Reproduce the data below verbatim, leaving out the pictures.

#### INFORMATION SHOWN ####

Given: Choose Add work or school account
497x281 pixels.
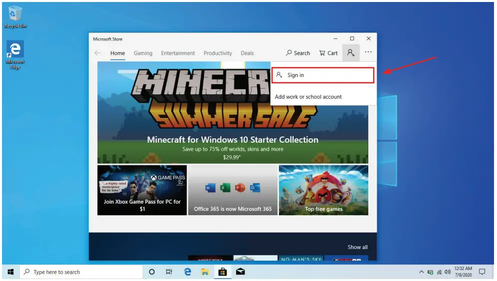Looking at the screenshot, I should point(308,97).
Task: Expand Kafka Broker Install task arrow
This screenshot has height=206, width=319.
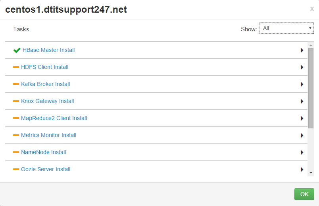Action: click(302, 84)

####

> _RESULT OF THIS EXERCISE_
Given: Choose Add work or school account
497x281 pixels.
Looking at the screenshot, I should point(308,97).
Task: Expand Kafka Broker Install task arrow
This screenshot has height=206, width=319.
Action: click(302, 84)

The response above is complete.